Without the source, how do you know what the hell is being transmitted to Microsoft when you do a Windows update or XP activation?

T. Norman
Friday, August 01, 2003

I've seen it quite seriously argued that if all software companies had to release their source code, it would actually improve their copywright protection, since it would be so much easier to prove that your code had been copied.

Stephen Jones
Friday, August 01, 2003

> With BSD, a big company could take the code, roll it into their proprietary products or tack on some features and use their marketing or monopoly power to advance their market share and diminish the interest in the original free product.

If they're using monopoly power, it's an anti-trust issue. If you think anti-trust is broken, fix that, not change the way everybody programs

If they using marketing power or tack on new features, more power to them.  Other companies can use their marketing power to tack on their alternative features too. Let the best one win!  That is EXACTLY how capitalism advances technology - and is I think generally a good thing.

S. Tanna
Saturday, August 02, 2003

>"If they using marketing power or tack on new features, more power to them.  Other companies can use their marketing power to tack on their alternative features too. Let the best one win!"
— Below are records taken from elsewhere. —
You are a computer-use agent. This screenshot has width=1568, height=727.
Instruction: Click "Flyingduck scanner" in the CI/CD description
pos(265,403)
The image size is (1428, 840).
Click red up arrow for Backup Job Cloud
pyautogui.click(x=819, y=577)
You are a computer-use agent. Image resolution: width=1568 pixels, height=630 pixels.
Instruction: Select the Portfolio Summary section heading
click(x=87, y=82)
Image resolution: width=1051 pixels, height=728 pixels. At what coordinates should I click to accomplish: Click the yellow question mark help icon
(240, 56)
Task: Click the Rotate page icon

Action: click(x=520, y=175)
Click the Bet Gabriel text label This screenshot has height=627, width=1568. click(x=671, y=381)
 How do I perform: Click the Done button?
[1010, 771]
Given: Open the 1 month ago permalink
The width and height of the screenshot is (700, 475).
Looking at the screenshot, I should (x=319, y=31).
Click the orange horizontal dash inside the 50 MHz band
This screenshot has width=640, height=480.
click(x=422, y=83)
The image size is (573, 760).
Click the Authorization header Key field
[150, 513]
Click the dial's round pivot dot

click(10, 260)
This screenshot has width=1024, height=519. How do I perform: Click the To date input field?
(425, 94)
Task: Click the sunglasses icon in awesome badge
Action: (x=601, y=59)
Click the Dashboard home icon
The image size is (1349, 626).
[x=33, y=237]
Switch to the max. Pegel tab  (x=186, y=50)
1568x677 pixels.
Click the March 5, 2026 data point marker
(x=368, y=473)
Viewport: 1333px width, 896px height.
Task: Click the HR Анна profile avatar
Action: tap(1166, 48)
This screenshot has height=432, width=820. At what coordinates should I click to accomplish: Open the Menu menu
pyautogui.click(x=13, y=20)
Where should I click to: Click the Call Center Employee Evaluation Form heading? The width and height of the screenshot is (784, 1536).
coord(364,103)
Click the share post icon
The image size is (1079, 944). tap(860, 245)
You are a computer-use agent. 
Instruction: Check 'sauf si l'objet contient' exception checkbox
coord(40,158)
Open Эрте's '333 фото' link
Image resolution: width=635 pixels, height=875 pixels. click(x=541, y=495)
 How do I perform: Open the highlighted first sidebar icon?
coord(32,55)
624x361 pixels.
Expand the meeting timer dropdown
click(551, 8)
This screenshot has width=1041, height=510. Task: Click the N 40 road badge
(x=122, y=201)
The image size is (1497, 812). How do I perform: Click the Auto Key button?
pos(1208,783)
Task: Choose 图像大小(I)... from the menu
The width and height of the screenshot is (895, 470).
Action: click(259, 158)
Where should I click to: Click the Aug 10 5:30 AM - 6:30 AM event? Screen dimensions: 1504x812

More power to them, yes, they have every right to do that if given the opportunity.  But that doesn't mean the developers of the original code should give them that opportunity. If the developers intend to keep the software free and useful and protect it from being hijacked by proprietary interests, releasing it under the GPL helps to maintain that freedom.

T. Norman
Saturday, August 02, 2003

Is it correct to assume that the GPL is compatible with any software related business model except the one where you make money by writing higly usable (no "training" complement), high quality (no "support" complement), software for a large group of users (no tremendous one client pays for the whole shebang) thast runs on commodity hardware (no "expensive hardware" compliment)?